**WHAT THE TASK ASKS:**
Reproduce the listing below verbatim, from its first line through the line containing "Action: click(461, 195)", inclusive. Omit the pictures from your answer.

(Element and text location data)

☆ ☆ ☆ ☆ ☆ ☆ ☆

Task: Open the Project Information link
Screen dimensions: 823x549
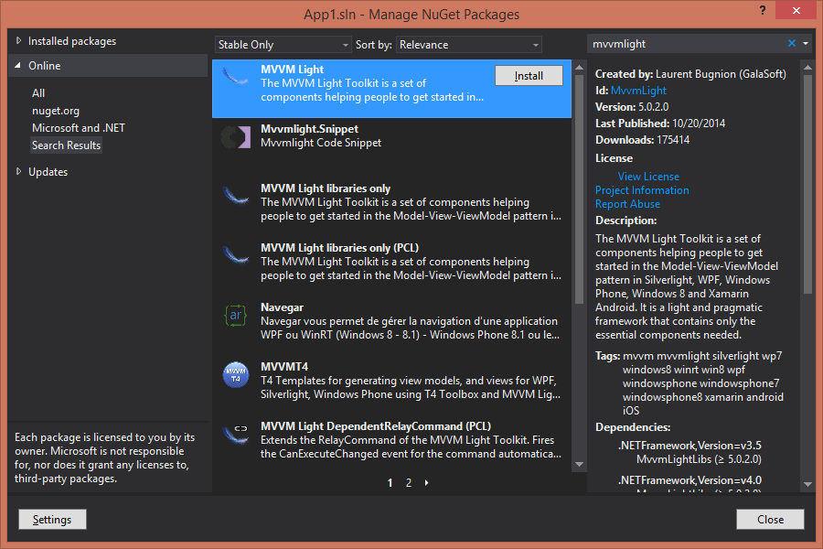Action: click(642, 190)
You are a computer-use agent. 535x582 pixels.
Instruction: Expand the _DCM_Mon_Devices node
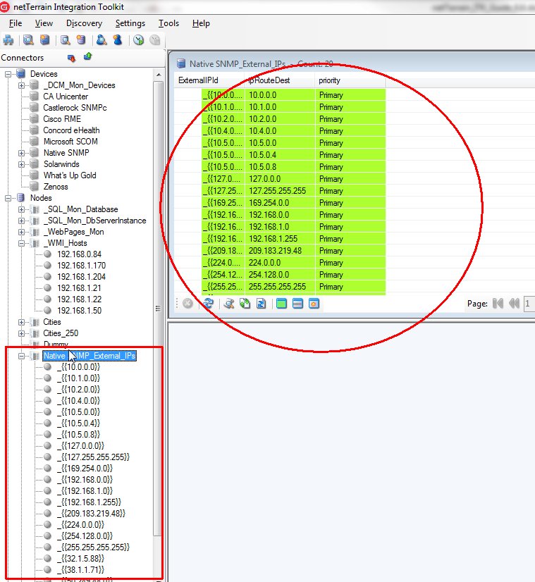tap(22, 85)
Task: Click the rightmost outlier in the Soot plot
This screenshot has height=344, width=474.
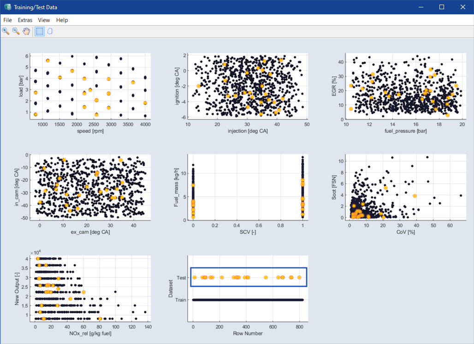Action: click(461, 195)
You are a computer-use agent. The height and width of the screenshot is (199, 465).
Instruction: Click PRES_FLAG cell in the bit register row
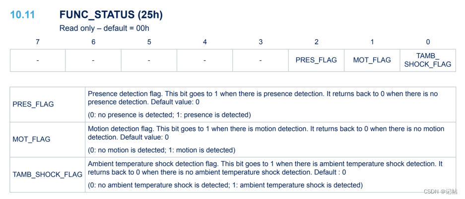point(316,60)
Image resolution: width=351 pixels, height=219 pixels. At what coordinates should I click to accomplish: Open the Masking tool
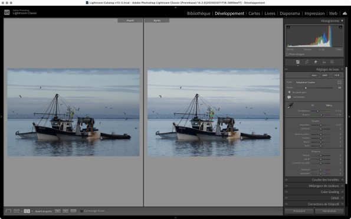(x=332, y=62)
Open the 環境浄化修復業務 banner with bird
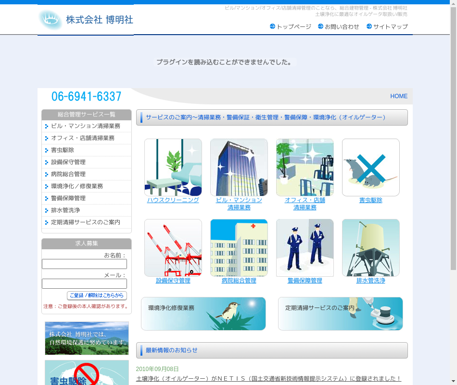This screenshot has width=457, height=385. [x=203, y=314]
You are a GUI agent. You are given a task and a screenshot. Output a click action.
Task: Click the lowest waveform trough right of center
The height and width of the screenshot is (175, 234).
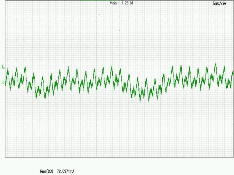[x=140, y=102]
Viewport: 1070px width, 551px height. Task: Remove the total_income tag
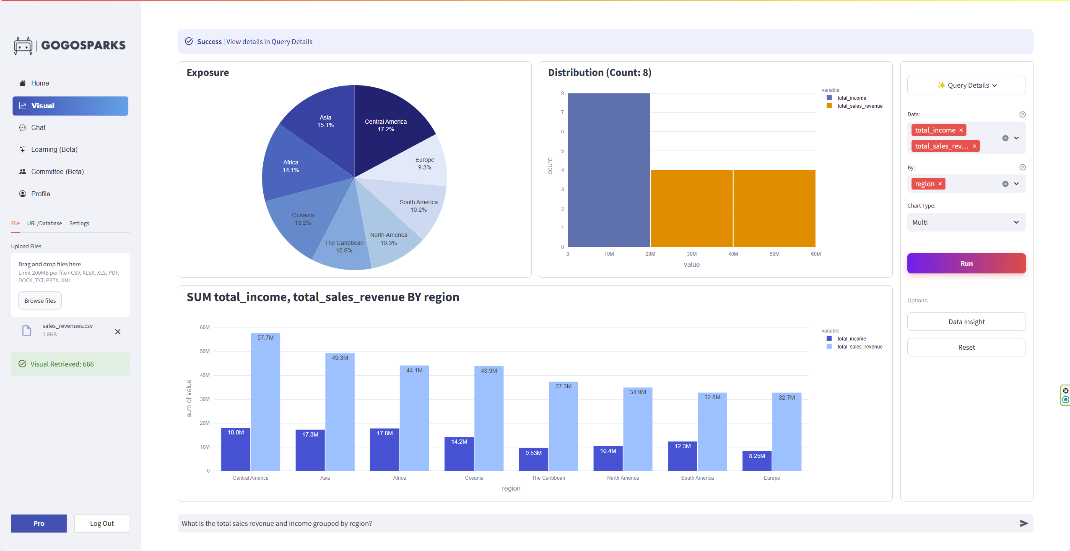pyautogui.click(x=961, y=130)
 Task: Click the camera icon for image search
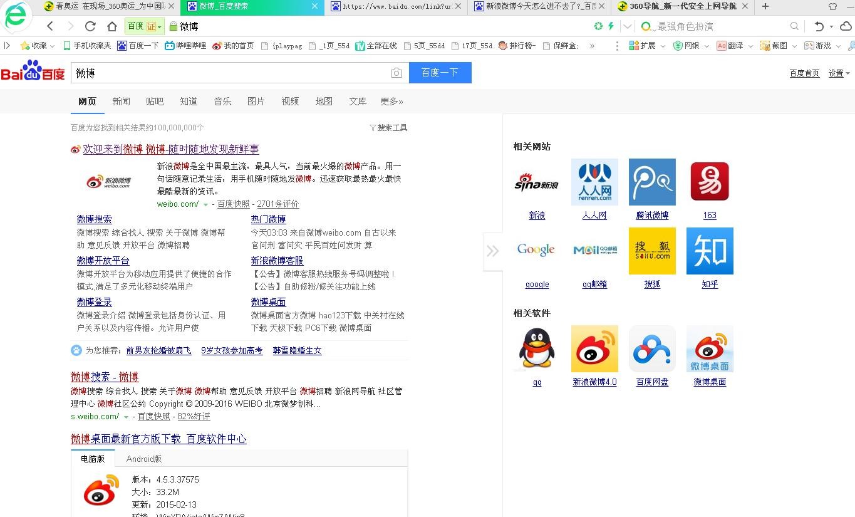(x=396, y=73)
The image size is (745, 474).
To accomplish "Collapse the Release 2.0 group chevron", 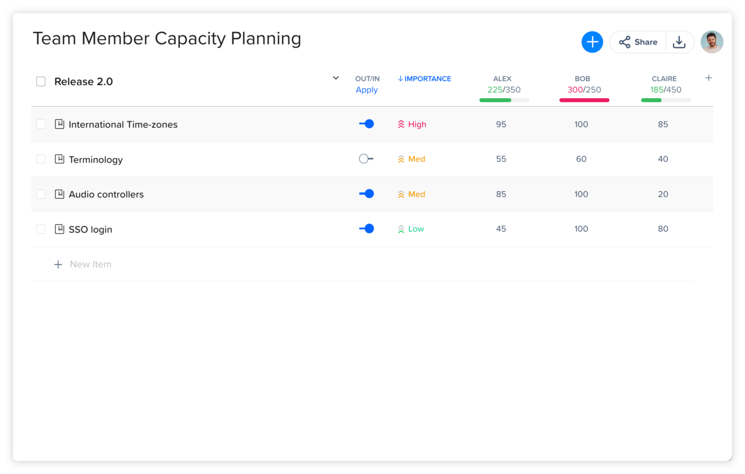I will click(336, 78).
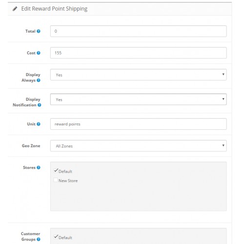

☆ ☆ ☆ ☆ ☆ ☆ ☆

**WRITTEN SOLUTION:**
Task: Open the Project Information link
Screen dimensions: 823x549
Action: click(642, 190)
You are a computer-use agent. 535x582 pixels.
Instruction: Expand the _DCM_Mon_Devices node
tap(22, 85)
Task: Click the rightmost outlier in the Soot plot
This screenshot has height=344, width=474.
Action: click(461, 195)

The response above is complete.